Me llevó varios días limpiar mi estómago. Me arrastré hasta el río y bebí agua limpia con trozos de hielo, y tomé una batata que alguien había tirado. Poco a poco mi fuerza regresó. Un niño vino corriendo hasta mí.

—Xiaotong Luo. Tú eres Xiaotong Luo, ¿verdad?

—Sí, ¿cómo lo sabes?

—Claro que lo sé —contestó—. Ven conmigo. Alguien quiere verte.

Así que le seguí hasta una choza de dos habitaciones en un bosque de melocotoneros, donde vi a la pareja de ancianos que nos había vendido el mortero años atrás. El burro, que había crecido mucho, también estaba allí, detrás de un melocotonero comiendo hojas secas del árbol.

—Abuelito, abuelita… —Me lancé a los brazos de la mujer anciana, como si realmente fuera mi abuela, y empapé su ropa con mis lágrimas—. Todo se ha terminado —sollocé—. No me queda nada. Madre ha muerto, Padre está en prisión, mi hermanita falleció y he perdido mi habilidad de comer carne…

El hombre me sacó de los brazos de su mujer y me sonrió.

—Mira hacia ahí, hijo.

Miré hacia donde señalaba. En un rincón de la choza había siete cajas con letras pintadas en ellas. Eran tan extrañas para mí como yo para ellas.

El señor abrió una con una palanca y arrancó una hoja de papel vegetal para descubrir seis objetos con forma de bolo con una especie de ala al final. Dios mío, proyectiles, lo que siempre había soñado, ¡proyectiles!
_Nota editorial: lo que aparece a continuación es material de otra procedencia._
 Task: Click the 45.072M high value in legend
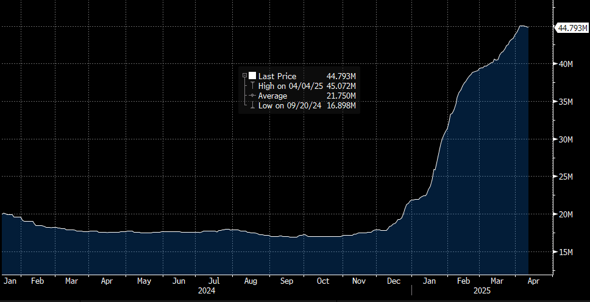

Con cuidado sacó uno de los proyectiles y me lo enseñó.

—Cada caja contiene seis de estos, excepto esta última, a la que le falta uno, en total hay cuarenta y uno. Probé un proyectil antes de que llegases. Le até una cuerda en uno de los alerones y lo lancé por el acantilado. Estalló como debe ser. La explosión resonó entre las montañas, sacando a los lobos de sus guaridas.

Miré los proyectiles, que tenían un brillo extraño a la luz de la luna. Después miré a los ojos del anciano, que brillaban como carbón ardiendo, y sentí todas mis debilidades desvanecerse, reemplazadas por un sentimiento de heroicidad. Apreté la mandíbula y dije:

—¡Señor Lan, el ajuste de cuentas ha llegado!